The court took over three months, discussing the case behind closed doors, to render Monday's summary decision. The timing suggests the justices were debating different ways of resolving the case, short of putting it on the calendar for next term.
It was an order of two sentences with no noted dissents.
The case concerned Melissa and Aaron Klein, who operated "Sweetcakes by Melissa" in Oregon. The bakers refused to make a cake to celebrate the same-sex wedding of Rachel Cryer and Laurel Bowman.
First Liberty, the group representing the bakers, said in a statement Monday that the court's move was a "victory."
"This is a victory for Aaron and Melissa Klein and for religious liberty for all Americans," said Kelly Shackelford, the president, CEO and chief counsel to First Liberty. "The Constitution protects speech, popular or not, from condemnation by the government. The message from the court is clear, government hostility toward religious Americans will not be tolerated."

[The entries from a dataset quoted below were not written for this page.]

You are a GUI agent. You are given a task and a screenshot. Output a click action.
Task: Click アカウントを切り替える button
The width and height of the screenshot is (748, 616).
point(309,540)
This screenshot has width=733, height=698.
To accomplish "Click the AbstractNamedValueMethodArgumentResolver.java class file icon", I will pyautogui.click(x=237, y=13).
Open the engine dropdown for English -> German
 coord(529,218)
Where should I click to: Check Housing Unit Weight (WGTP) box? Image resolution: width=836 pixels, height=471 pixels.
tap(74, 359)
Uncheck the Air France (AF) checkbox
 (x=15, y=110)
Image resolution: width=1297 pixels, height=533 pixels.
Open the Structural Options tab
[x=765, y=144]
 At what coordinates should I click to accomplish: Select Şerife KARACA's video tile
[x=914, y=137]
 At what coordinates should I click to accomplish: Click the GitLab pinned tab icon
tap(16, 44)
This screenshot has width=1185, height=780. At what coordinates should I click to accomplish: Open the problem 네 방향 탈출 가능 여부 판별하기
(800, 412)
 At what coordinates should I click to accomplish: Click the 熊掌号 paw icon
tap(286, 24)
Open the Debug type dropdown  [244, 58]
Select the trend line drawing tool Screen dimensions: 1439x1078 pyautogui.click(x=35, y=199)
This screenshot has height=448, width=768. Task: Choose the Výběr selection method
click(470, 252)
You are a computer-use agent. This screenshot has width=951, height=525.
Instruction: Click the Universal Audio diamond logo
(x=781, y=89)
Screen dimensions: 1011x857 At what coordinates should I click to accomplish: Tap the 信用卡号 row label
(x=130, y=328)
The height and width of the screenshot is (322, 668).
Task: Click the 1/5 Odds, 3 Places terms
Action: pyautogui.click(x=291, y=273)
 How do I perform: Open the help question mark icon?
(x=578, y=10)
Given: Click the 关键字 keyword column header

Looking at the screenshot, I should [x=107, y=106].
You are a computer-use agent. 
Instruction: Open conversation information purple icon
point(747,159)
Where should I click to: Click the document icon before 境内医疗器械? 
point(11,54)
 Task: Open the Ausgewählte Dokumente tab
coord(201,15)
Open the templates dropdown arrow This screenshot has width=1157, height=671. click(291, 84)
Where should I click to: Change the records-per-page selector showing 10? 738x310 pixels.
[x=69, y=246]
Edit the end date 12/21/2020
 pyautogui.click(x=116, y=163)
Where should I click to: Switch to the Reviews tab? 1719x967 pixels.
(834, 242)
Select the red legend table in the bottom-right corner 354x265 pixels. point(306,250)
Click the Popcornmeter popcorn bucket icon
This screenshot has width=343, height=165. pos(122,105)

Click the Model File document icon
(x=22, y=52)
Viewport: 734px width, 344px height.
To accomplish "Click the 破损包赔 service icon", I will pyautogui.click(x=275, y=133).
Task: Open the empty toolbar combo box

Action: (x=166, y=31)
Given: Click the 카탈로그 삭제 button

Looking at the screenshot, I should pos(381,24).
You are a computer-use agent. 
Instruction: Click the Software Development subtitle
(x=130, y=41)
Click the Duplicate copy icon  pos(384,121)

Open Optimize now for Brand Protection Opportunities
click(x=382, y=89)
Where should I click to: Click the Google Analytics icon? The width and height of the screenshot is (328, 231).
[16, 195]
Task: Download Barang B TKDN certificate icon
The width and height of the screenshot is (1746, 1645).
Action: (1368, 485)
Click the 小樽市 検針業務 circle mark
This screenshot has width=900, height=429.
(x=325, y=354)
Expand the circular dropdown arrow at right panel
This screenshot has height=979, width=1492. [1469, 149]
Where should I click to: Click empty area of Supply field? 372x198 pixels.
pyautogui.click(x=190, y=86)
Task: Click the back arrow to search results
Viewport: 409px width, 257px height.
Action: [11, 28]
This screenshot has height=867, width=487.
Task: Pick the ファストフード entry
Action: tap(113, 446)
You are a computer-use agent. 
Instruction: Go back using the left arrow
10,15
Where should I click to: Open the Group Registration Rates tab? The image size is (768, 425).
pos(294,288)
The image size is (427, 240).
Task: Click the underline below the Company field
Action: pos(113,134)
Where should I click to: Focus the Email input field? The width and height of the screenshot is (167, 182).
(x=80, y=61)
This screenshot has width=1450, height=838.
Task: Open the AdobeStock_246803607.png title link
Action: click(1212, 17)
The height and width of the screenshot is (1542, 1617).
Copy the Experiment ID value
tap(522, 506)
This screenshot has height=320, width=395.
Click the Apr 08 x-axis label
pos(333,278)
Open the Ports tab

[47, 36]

"Today's move to send the case back to the Oregon state courts is something of a surprise, because this case had been pitched all along as raising the broader constitutional question that the Justices ducked last year in the Masterpiece Cakeshop case," said Steve Vladeck, CNN Supreme Court analyst and professor at the University of Texas School of Law.
"By asking the state courts to reconsider their ruling in light of Masterpiece Cakeshop, the justices are, in effect, asking the Oregon courts if a similarly narrow basis is available for resolving this case -- even though the parties have framed the case as presenting a broader conflict between the constitutional rights to religious liberty and same-sex marriage."
Vladeck added: "That it took the court this long to reach a result that, in retrospect, is a pretty straightforward compromise, suggests that there was detailed back-and-forth behind the scenes."
"It's not hard to imagine some justices wanting to take this case now, others wanting to deny it altogether, and today's result emerging only over time as a middle ground that they could all endorse -- at least publicly. And it's hard to imagine that Chief Justice John Roberts wasn't at the heart of such a compromise," he said.